--- start ---
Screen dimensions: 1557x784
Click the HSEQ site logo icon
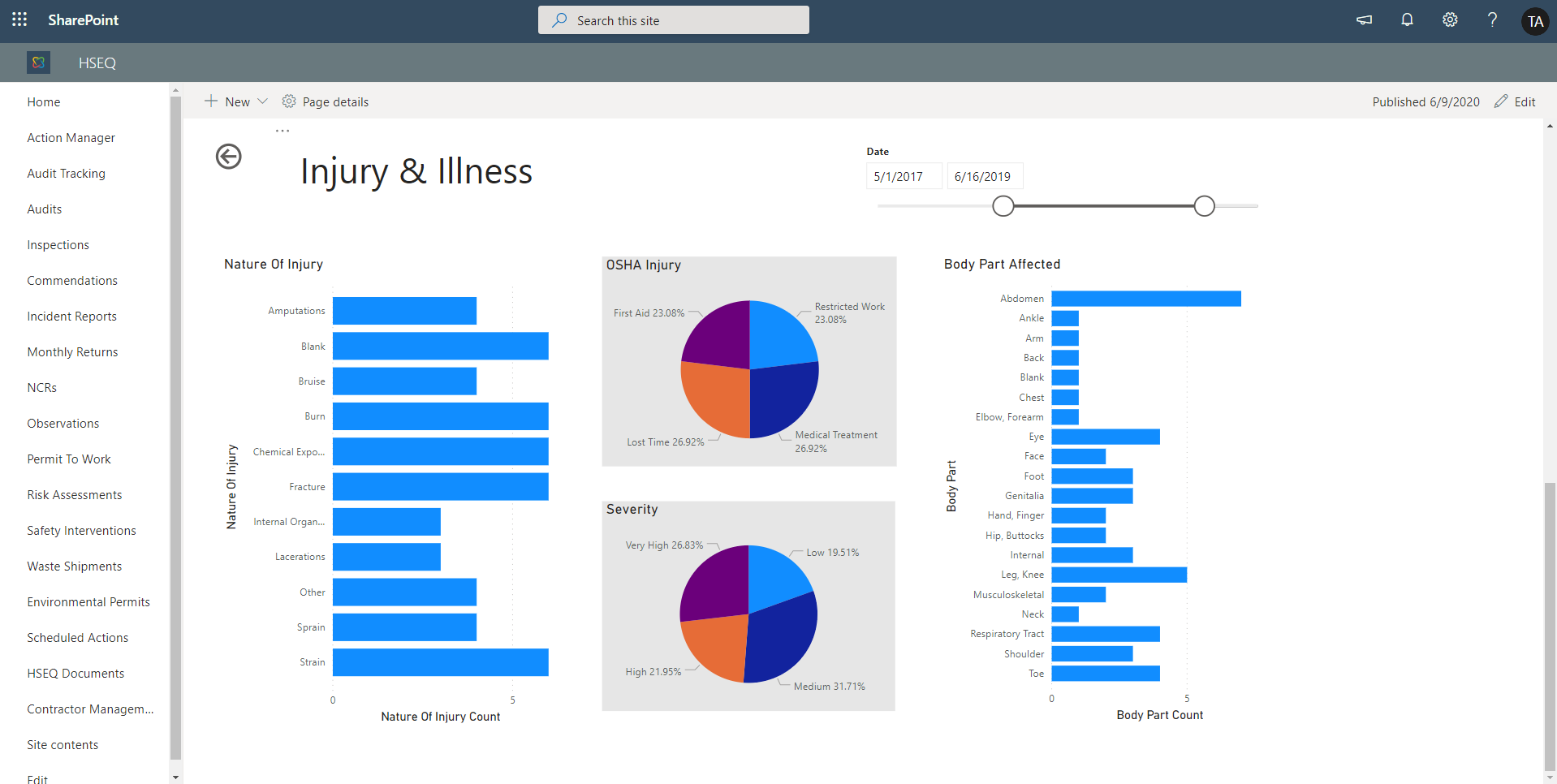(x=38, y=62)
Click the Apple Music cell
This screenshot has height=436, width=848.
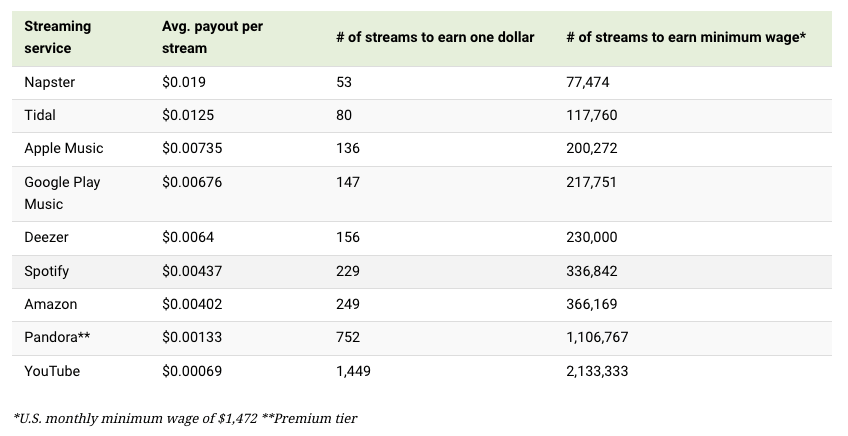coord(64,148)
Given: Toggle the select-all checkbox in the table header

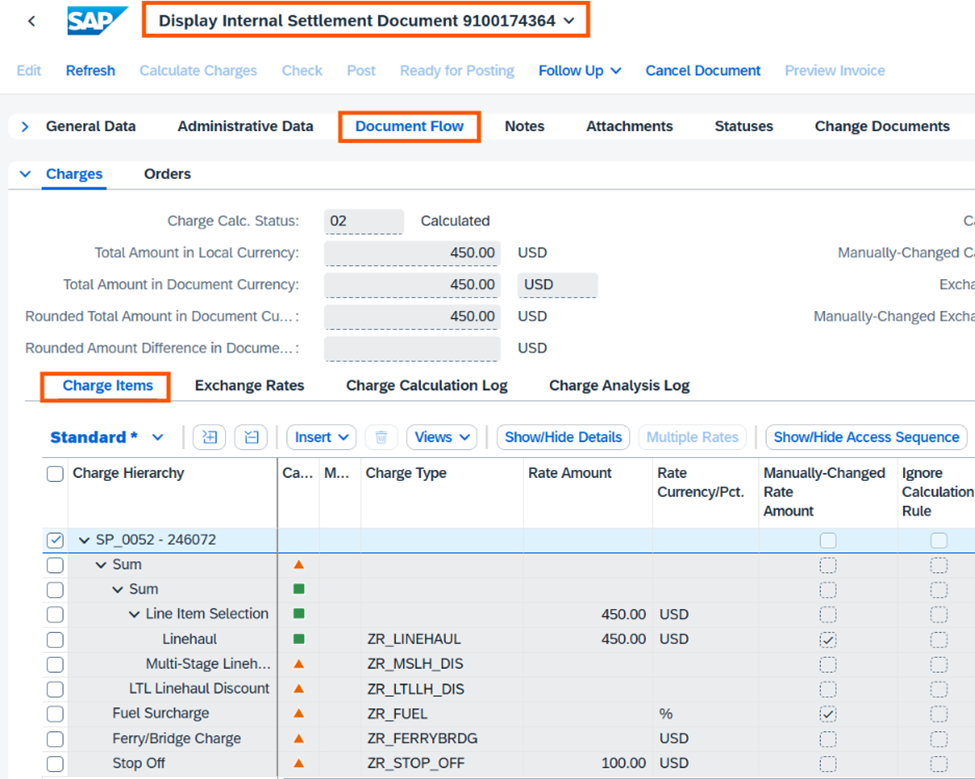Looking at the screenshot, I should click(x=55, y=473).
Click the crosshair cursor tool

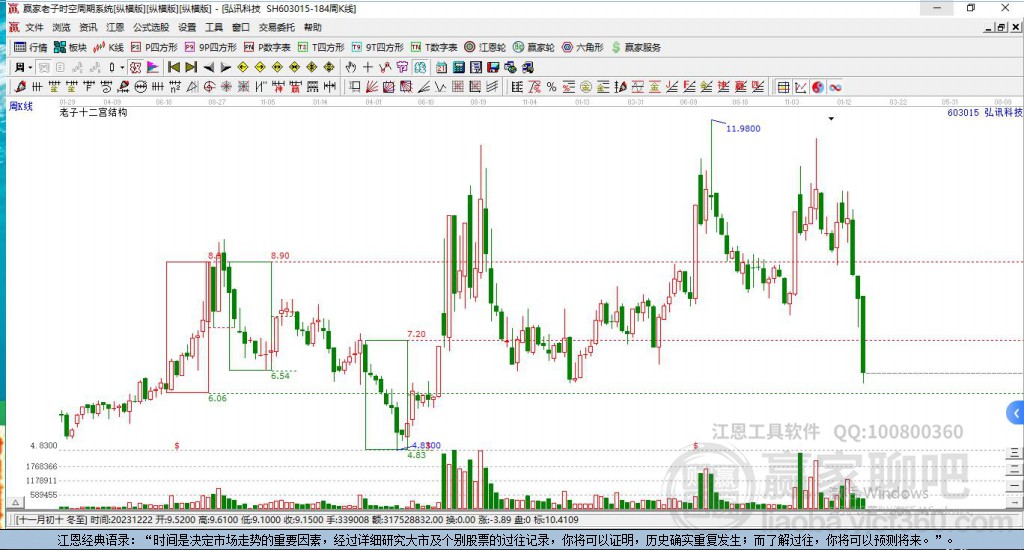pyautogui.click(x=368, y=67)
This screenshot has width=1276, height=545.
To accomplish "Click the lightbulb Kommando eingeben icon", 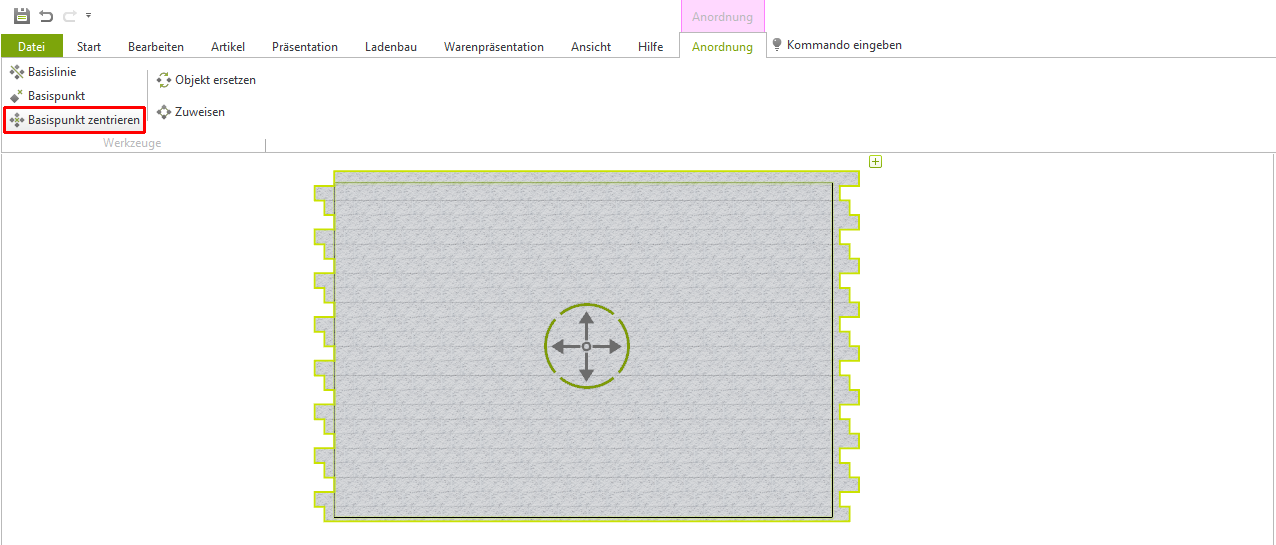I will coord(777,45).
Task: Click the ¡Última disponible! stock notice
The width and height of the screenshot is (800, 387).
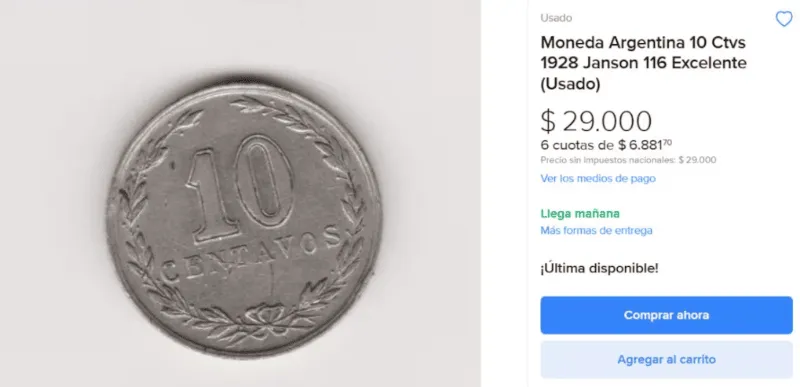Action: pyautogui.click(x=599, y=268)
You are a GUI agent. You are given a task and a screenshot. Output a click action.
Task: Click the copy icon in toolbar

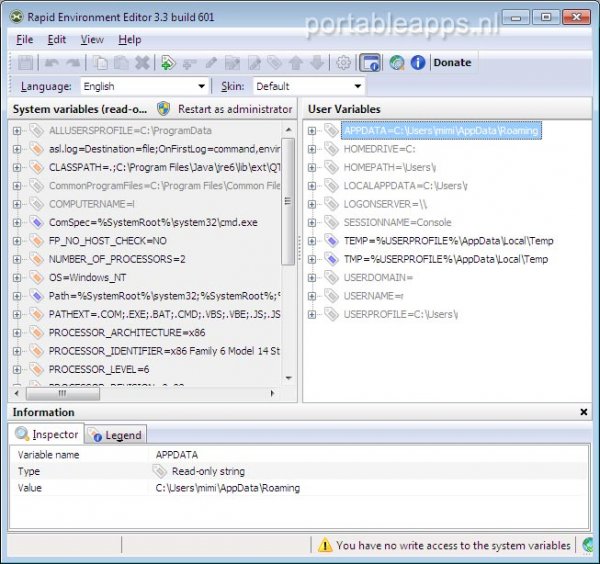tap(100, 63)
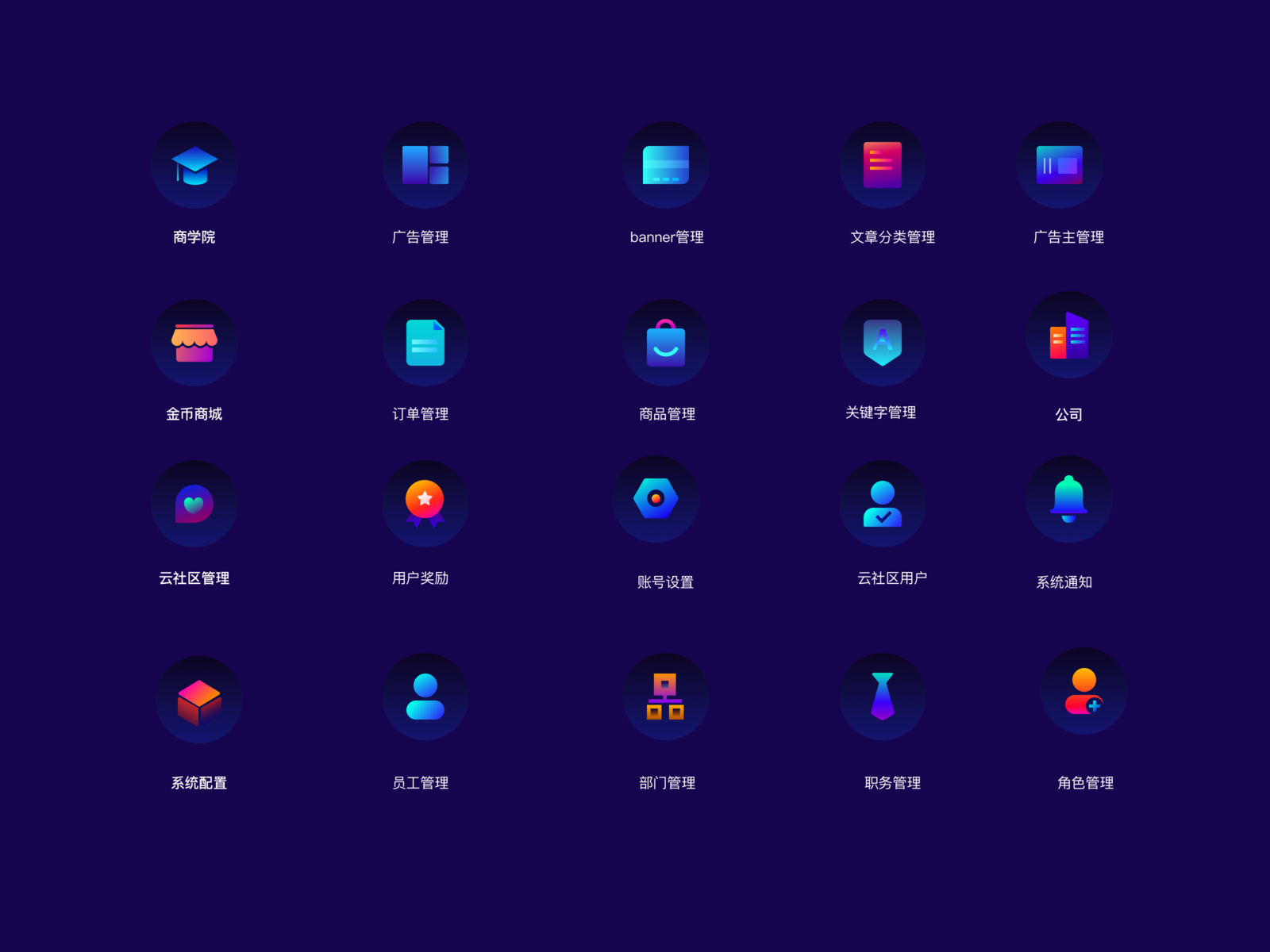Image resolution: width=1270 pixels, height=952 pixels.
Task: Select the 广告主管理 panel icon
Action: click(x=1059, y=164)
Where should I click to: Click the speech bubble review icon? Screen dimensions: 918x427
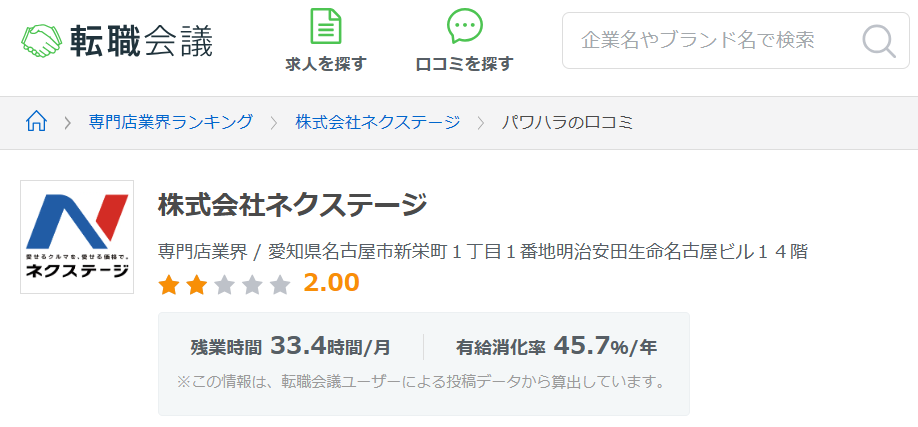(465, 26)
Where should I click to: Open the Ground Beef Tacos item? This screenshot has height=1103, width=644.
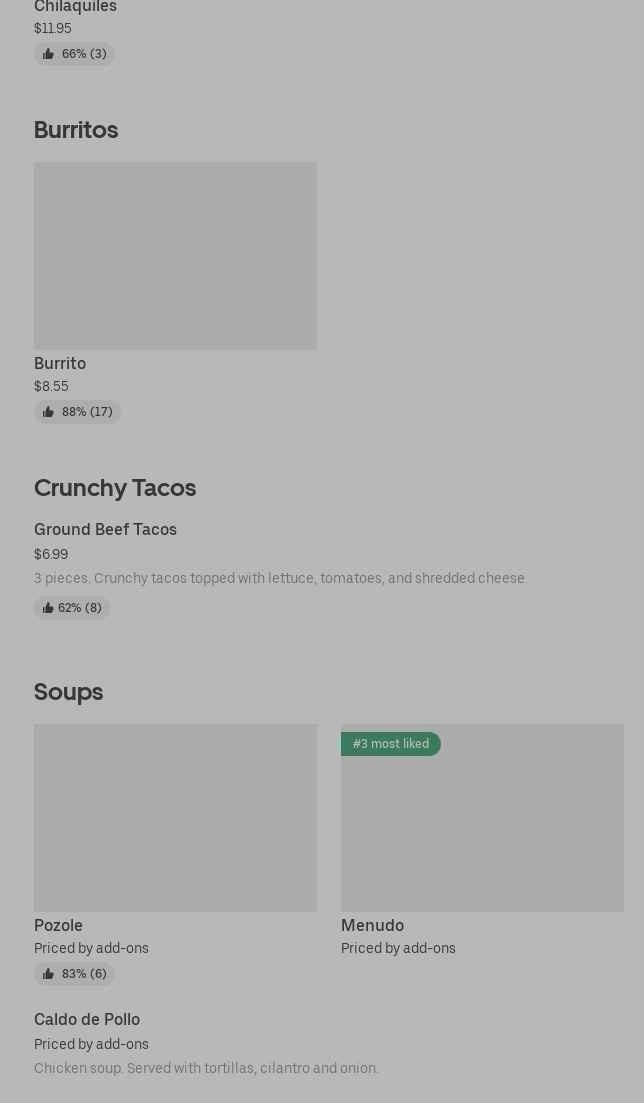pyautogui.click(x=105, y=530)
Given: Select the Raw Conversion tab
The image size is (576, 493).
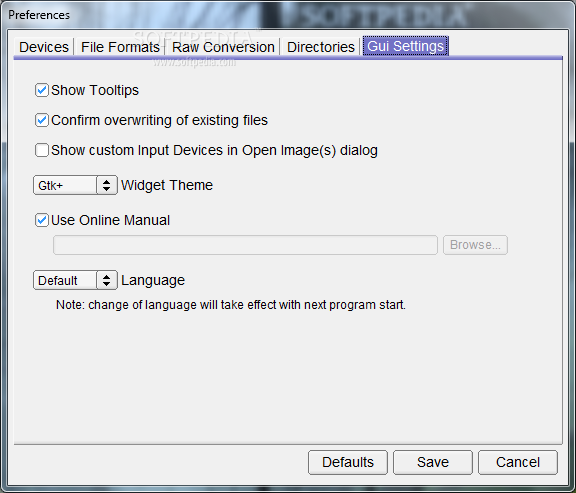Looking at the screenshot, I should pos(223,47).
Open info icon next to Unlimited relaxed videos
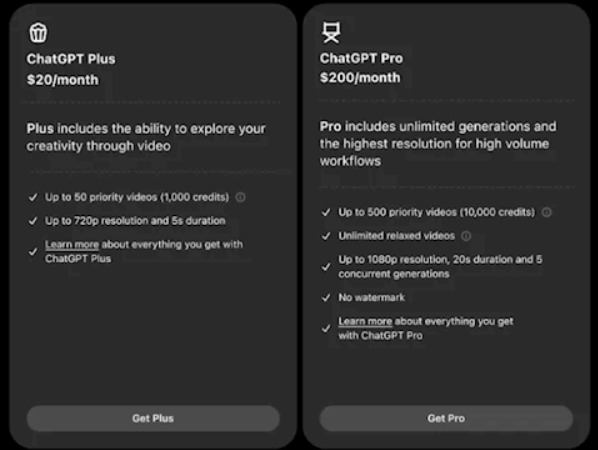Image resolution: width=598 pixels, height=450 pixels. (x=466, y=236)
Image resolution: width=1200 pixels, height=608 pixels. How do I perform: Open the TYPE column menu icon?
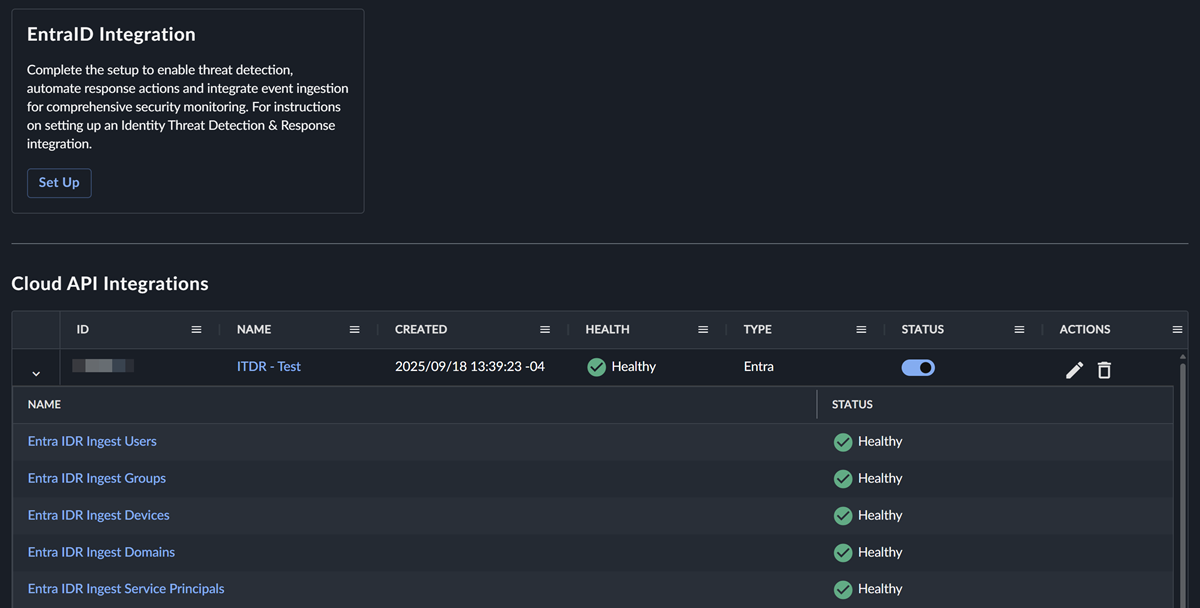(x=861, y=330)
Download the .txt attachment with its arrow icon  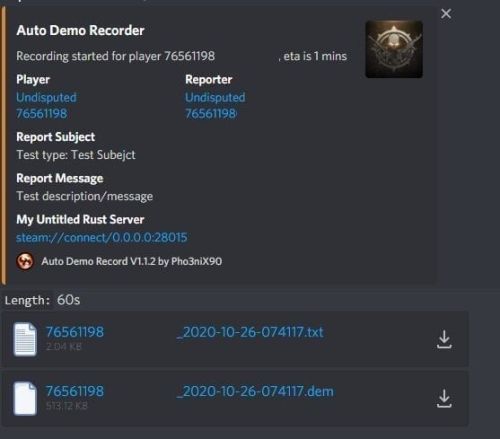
--- end ---
Print the stretch of lines from the one containing "You are a GUI" through the last line, and write them out word for word. Leave the pictures out of your answer.

You are a GUI agent. You are given a task and a screenshot. Output a click action.
Task: Click the copy icon in toolbar

tap(100, 63)
Image resolution: width=1270 pixels, height=952 pixels.
Task: Select the 广告主管理 panel icon
Action: click(x=1059, y=164)
Where should I click to: Click the speech bubble review icon? Screen dimensions: 918x427
(465, 26)
Where should I click to: Open the Ground Beef Tacos item? This screenshot has height=1103, width=644.
pyautogui.click(x=105, y=530)
Given: Select the Raw Conversion tab
The image size is (576, 493).
Looking at the screenshot, I should pos(223,47).
Open info icon next to Unlimited relaxed videos
Image resolution: width=598 pixels, height=450 pixels. (x=466, y=236)
Image resolution: width=1200 pixels, height=608 pixels. How do I perform: Open the TYPE column menu icon?
(x=861, y=330)
Download the .txt attachment with its arrow icon  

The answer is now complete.